ふと周りを見渡すと、さっきまで大騒ぎだった酒の席にいたはずの部下たちが居らず、その代わりに正座した騎士面の男女が8人きっちりと座っていた。まるで、葬式のように静かである。
「お、おい・・・何だこれは、ついに俺は酔い過ぎて狂ったか」
男は思わずその手のお猪口を落とした。そこにこぼれた酒を、隣にいた女性が静かにふき取る。
「そーそーう。そーそーう。」
少女の声がどこからともなく聞こえた。ひときわ小さな騎士面が、袖の余った手でぱーんぱーんと音頭をとっている。
『そーそーう。そーそーう。そーそーう。』
やがて大合唱が始まった。粗相、粗相。飲み会の決まり文句である。それが意味するのは、死。
正座していた騎士面達が一斉に立ち上がった。その手には徳利が握られている。
「あそーれ。いっき、いっき、いっき、いっき」
少女の間の抜けたイッキコールが入る。男は何故か抵抗できずに、お猪口に注がれたマズい日本酒を飲み干した。間髪入れずに、次が注がれる。
「でれでれでってでーんでーんでーんでーん。このーきなんのき」『イッキ!イッキ!イッキ!イッキ!』
多彩なイッキコールが続く。少女の声がどうしても間抜けなため、お経のように聞こえる。

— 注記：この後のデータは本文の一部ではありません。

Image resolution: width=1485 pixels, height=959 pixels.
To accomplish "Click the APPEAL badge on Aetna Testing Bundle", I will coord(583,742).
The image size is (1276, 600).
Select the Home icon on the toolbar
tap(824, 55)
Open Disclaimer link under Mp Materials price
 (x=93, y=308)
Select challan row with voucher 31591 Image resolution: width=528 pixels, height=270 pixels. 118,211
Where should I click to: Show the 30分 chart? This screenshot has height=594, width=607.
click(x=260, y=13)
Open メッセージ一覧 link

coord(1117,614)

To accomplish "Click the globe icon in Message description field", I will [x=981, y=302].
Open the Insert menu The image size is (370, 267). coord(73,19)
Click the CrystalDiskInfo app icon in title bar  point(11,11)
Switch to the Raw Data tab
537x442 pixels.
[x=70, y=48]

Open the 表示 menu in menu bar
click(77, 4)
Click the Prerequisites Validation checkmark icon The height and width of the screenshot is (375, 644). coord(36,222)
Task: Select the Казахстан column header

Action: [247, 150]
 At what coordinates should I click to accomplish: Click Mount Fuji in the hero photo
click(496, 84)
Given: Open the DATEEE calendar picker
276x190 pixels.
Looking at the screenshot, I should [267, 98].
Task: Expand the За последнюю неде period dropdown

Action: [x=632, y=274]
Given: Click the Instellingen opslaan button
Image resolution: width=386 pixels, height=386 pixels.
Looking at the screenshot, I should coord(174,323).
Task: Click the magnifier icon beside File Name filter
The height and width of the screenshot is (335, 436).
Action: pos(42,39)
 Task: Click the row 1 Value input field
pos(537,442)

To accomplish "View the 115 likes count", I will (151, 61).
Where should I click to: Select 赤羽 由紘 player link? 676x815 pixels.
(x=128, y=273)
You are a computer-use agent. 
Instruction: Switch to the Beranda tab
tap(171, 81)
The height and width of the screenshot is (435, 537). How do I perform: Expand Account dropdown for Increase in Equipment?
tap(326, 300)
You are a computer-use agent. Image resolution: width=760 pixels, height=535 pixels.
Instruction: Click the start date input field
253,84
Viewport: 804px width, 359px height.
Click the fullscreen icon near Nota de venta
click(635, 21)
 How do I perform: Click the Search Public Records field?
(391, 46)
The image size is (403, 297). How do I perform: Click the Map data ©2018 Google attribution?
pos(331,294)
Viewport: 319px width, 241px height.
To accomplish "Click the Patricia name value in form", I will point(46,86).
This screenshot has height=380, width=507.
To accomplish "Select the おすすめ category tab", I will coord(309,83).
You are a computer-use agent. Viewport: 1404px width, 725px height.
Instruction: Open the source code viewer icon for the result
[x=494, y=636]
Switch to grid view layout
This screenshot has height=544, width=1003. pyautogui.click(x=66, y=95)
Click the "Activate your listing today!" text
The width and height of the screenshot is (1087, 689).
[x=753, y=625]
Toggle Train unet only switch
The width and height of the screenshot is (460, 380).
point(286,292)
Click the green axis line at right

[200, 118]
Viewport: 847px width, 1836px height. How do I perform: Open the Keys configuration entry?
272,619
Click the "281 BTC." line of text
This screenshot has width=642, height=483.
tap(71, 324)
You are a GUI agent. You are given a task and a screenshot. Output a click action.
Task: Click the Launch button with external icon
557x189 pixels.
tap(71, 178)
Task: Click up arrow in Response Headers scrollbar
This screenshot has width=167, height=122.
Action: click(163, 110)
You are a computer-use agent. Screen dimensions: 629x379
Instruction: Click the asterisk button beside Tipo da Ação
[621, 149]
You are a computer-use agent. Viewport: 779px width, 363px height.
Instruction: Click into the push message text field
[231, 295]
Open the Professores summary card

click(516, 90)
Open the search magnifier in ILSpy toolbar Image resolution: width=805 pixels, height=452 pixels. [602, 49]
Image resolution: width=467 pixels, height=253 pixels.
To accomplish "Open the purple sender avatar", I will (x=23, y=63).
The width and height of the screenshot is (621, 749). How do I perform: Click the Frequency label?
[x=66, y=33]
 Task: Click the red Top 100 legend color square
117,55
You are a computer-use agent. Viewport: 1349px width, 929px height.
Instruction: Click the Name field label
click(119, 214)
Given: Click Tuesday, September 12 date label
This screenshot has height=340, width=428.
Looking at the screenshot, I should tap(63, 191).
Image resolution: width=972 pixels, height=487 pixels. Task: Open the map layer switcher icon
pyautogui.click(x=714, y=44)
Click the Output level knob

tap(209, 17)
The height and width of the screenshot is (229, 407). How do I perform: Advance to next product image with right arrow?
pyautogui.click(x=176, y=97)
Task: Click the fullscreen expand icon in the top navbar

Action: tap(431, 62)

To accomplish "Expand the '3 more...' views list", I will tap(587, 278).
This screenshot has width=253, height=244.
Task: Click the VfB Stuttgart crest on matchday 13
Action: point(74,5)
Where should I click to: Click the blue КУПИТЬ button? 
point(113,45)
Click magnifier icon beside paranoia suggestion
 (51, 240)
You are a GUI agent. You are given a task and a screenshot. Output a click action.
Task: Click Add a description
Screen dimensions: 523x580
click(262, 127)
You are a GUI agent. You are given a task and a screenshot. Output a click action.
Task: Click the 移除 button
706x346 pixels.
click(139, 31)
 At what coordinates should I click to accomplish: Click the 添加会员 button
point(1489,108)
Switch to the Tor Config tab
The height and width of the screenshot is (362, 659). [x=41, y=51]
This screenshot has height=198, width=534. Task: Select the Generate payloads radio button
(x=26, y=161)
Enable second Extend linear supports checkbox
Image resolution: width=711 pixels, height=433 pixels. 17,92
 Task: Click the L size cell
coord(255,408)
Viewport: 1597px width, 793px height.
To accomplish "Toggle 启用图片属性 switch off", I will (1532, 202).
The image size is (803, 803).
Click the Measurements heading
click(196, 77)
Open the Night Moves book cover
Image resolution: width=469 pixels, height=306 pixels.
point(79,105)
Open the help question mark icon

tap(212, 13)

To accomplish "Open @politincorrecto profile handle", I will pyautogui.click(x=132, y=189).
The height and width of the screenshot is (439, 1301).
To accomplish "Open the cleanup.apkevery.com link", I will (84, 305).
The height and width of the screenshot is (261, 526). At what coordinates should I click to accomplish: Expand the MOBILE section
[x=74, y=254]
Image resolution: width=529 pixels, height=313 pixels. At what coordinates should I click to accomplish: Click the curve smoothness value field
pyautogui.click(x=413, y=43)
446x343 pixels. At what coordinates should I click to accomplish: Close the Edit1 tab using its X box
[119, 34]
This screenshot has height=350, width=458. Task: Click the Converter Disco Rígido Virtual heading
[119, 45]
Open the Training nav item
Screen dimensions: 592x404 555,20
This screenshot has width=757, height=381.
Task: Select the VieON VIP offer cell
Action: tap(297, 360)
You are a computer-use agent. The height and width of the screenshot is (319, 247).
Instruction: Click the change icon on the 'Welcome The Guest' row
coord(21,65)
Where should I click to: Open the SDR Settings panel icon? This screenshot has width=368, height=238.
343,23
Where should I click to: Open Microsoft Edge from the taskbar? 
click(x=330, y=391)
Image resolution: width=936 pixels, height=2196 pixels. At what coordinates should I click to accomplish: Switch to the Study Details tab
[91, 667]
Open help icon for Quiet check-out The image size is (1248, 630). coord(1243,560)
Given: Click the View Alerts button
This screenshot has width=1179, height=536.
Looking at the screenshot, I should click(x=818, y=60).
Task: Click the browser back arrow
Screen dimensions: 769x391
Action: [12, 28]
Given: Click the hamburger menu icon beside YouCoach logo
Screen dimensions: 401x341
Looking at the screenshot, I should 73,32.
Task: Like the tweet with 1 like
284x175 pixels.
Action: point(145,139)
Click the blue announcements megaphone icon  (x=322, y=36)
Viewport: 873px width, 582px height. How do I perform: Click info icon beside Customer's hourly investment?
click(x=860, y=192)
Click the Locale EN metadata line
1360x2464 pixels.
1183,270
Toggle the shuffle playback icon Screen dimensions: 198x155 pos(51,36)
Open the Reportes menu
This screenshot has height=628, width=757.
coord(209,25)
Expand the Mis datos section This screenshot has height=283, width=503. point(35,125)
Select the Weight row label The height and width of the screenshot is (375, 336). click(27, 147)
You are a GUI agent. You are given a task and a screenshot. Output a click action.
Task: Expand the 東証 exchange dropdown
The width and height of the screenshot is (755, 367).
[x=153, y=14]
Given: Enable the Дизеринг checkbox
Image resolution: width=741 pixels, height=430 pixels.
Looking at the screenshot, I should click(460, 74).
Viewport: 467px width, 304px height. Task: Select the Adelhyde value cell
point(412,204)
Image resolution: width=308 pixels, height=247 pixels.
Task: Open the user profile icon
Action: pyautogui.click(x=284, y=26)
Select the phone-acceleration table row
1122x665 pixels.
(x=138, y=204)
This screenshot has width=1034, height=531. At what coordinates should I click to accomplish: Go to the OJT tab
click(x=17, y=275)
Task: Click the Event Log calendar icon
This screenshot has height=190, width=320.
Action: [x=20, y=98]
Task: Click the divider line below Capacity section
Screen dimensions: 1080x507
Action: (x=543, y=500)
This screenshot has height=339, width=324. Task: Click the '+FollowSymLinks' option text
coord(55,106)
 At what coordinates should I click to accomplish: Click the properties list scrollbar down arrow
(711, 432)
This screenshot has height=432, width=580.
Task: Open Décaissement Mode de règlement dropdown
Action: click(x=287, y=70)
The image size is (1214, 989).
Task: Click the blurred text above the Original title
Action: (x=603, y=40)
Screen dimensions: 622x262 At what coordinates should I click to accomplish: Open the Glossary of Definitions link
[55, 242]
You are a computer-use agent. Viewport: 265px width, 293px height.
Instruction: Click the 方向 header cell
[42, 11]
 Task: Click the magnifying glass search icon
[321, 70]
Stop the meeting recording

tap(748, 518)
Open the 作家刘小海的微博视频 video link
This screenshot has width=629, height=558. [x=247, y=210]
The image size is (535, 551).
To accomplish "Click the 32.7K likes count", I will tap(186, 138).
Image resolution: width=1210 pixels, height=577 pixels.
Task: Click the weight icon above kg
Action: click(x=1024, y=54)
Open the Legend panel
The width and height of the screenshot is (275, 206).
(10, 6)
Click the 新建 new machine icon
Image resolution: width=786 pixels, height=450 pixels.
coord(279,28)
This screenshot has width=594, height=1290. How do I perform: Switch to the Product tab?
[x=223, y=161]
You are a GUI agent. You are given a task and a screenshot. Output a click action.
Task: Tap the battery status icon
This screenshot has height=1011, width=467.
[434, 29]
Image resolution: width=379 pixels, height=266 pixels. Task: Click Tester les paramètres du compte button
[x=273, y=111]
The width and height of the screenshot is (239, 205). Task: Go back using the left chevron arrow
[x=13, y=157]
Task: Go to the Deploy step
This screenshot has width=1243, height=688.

「くそじょうしのー。ちょっといいとこみてみたいー。」
「も、もう十分だ、帰ろう…帰らせてくれ…」
「いーたいことがあったらー」『飲んでかーら言え!飲んでかーら言え!…』
気がついたら、男はゴミ捨て場で寝ていた。
「ほら、こんなところで寝てちゃだめだろう。飲みすぎは良くないぞー?」
警官に起こされた。が、立てない。警官二人に肩を担がれて、パトカーまで連れていかれた。
ふと、その警官の横顔を見た。…騎士面が見えた。
「う、うわああああ!もう勘弁してくれえええ!この通り、この通りだあああ!!!」
警官たちは困り果ててしまった。一人の警官が介抱をするふりをして、男の耳元で囁いた。
「おかえりー。おかえりー。おかえりー。おかえりー。」
イッキコールが頭から離れなくなった男は、ほどなく会社を辞めていった。
ある日の居酒屋。
「それじゃあ!思いっきり飲みましょぅぅぅうウィィイエエエエエエエエエエイイイイ!!!!」
飲めや喰えやの大騒ぎ。その中心には、謎の業績アップを続ける、苦労人の男がいた。
それを横目で見る、カップルらしき男女。焼き鳥をほおばっている。
「これってさぁ、アリとキリギリスってやつなんじゃないのぉ?」
「バカぁ言え。こんな汚ねぇ童話があってたまるかよ。…なぁ」
「ん?」
「…楽しくなかったかアレ」
「…思った思った。すっごく楽しかった」
「だよなぁ。もうトオミの声が最高でさぁ。皆の大合唱も楽しかったし、コールってのはなかなかいいもんだなぁ」
「滅多なこと言うもんじゃないよ。あんなの繰り返してたら地獄に落ちちまう」
「そうだそうだ。また、ああいう系の"お仕事"が入ってくれたら最高なんだけどねぇ」
都会の眠らない夜が、更けてゆく。